Welcome to Long Beach


My crazy ride through the jungle to reach Long Beach on Ko Chang, Thailand

I’m leaving Lonely Beach on Ko Chang, with it’s long sandy beach and large crowds, and heading to Long Beach, 50 km away on the eastern side of the island. Long Beach has a fairly small beach, in comparison, and is nearly deserted. I’d suggest a name swap but I don’t know who to approach with the idea.

I’ve really come to love the people at my guest house on Lonely Beach and had hoped to say meaningful goodbyes when I left, but the last-minute training on the website I built for them runs late and I find myself rushing off to the pickup spot with nothing more than a hurried thank you. I reach the spot with 10 minutes to spare, then stand in the rain for an hour waiting on the taxi.
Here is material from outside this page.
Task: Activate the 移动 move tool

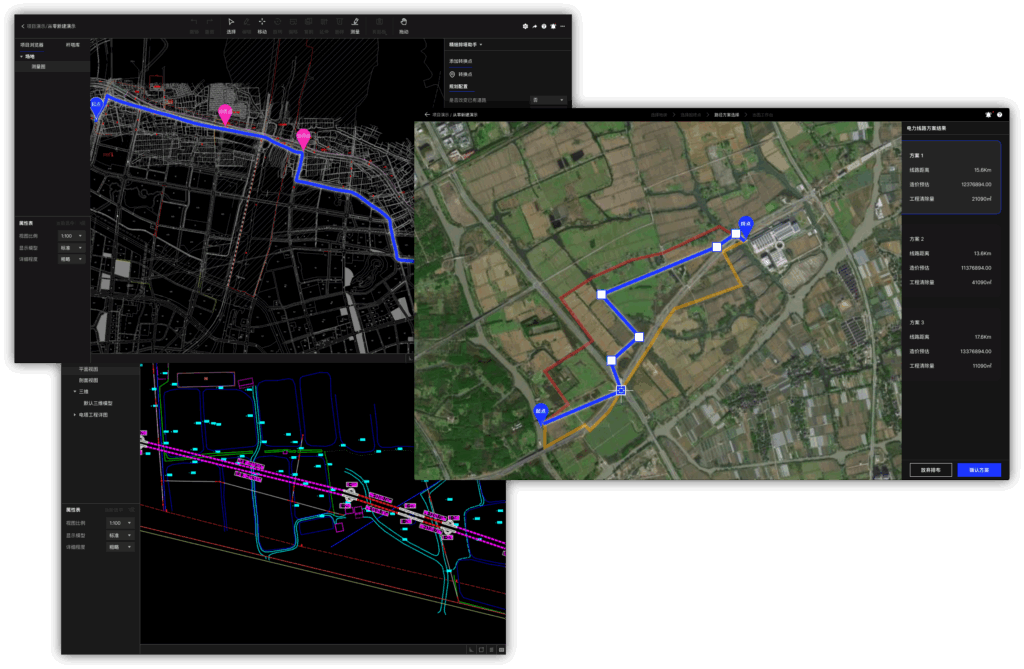Action: [262, 23]
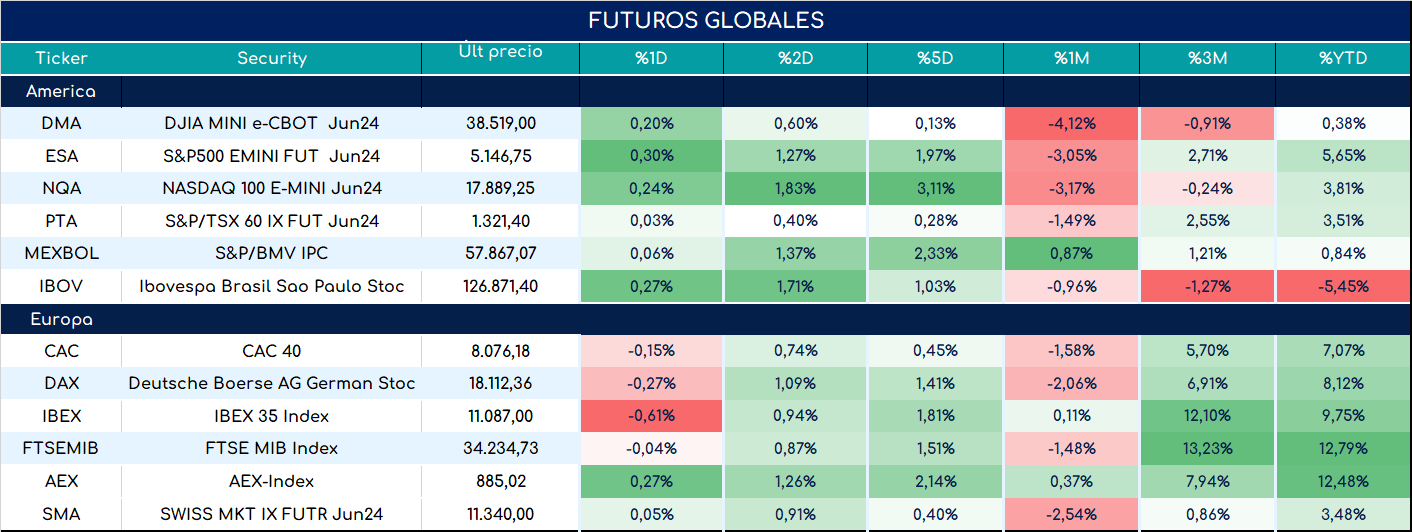
Task: Click the Europa section row label
Action: coord(61,320)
When it finally arrives, the driver has to eat and we end up leaving two hours behind schedule.

The driver is a young, shirtless Thai man and is one of those “I’m not really going to acknowledge your presence” types.

I’m joined on the journey by an male expat who rides shotgun and a tanned German woman name Anna, who has bright blue eyes and a perpetual dreamy look on her face. The driver is a young, shirtless Thai man with long hair and is one of the “I’m not really going to acknowledge your presence” types that I’ve run across more and more here on the island.

The pouring rain that began at 5am has now decreased to a steady drizzle as Anna and I climb into the back of the songthaew with the packs. For those who aren’t familiar with that term, it’s Thai for a pickup truck with poorly-padded bench seats and a roof rack that you’ll crack your skull on at least once before the journey is over.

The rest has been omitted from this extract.